Supplied material:
>>>
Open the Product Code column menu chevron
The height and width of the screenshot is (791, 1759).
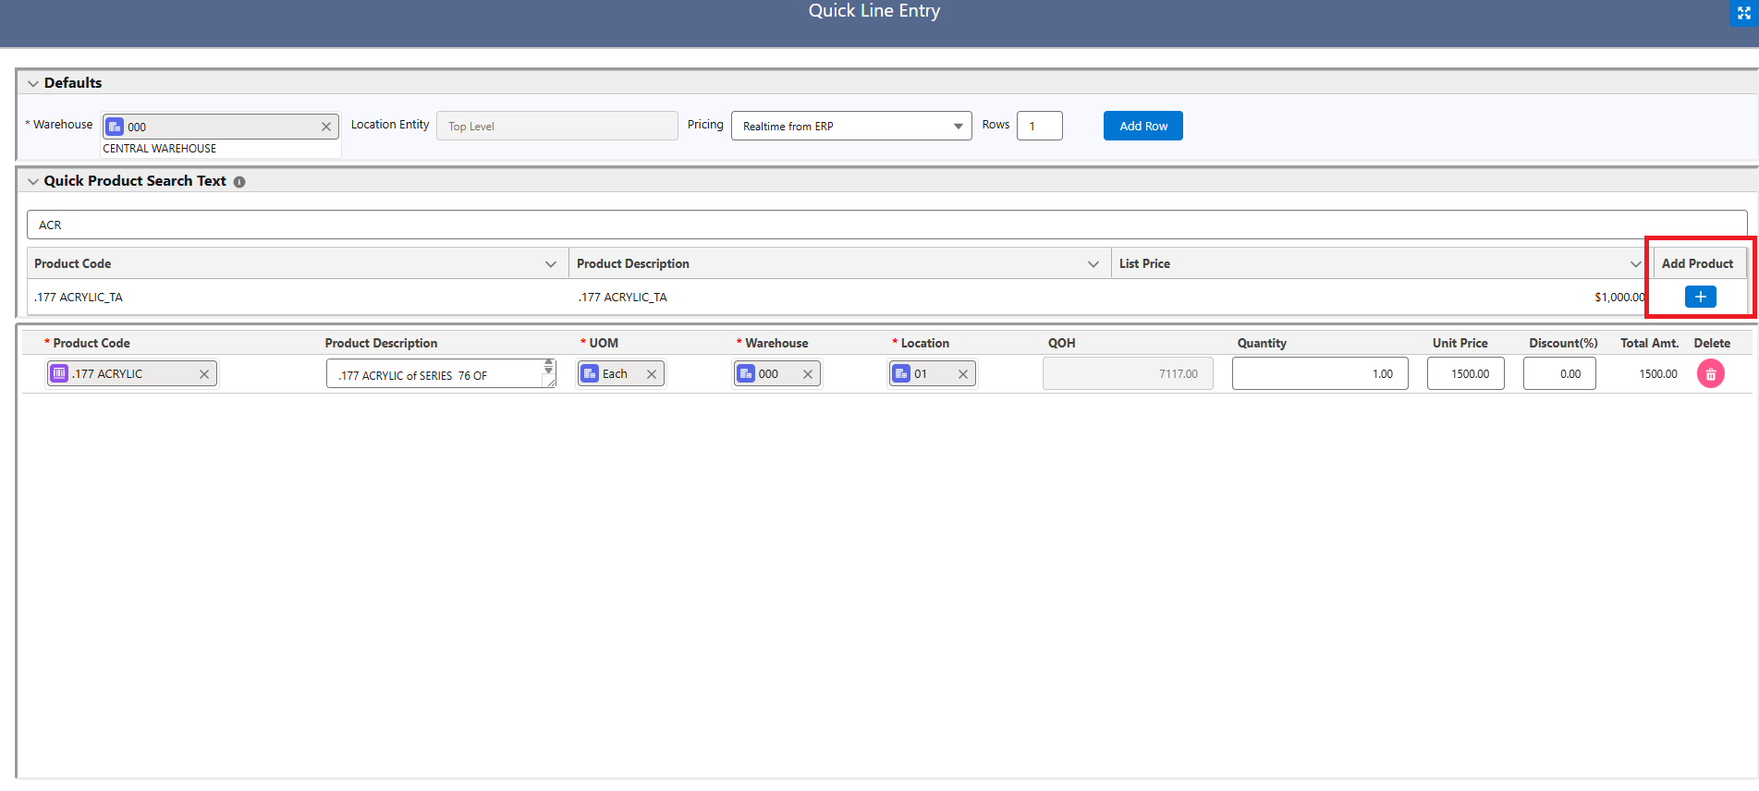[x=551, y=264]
<<<
>>>
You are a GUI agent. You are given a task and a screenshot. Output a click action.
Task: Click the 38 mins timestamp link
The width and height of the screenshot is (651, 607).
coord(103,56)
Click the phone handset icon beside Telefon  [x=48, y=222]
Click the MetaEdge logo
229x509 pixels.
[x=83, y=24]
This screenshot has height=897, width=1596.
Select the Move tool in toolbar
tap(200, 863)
<<<
Output the lines above exactly, but only those between the line holding "You are a GUI" and the line holding "This screenshot has height=897, width=1596.", inclusive.

You are a GUI agent. You are given a task and a screenshot. Output a click action.
Task: Click the 38 mins timestamp link
The width and height of the screenshot is (651, 607).
coord(103,56)
Click the phone handset icon beside Telefon  [x=48, y=222]
Click the MetaEdge logo
229x509 pixels.
[x=83, y=24]
This screenshot has height=897, width=1596.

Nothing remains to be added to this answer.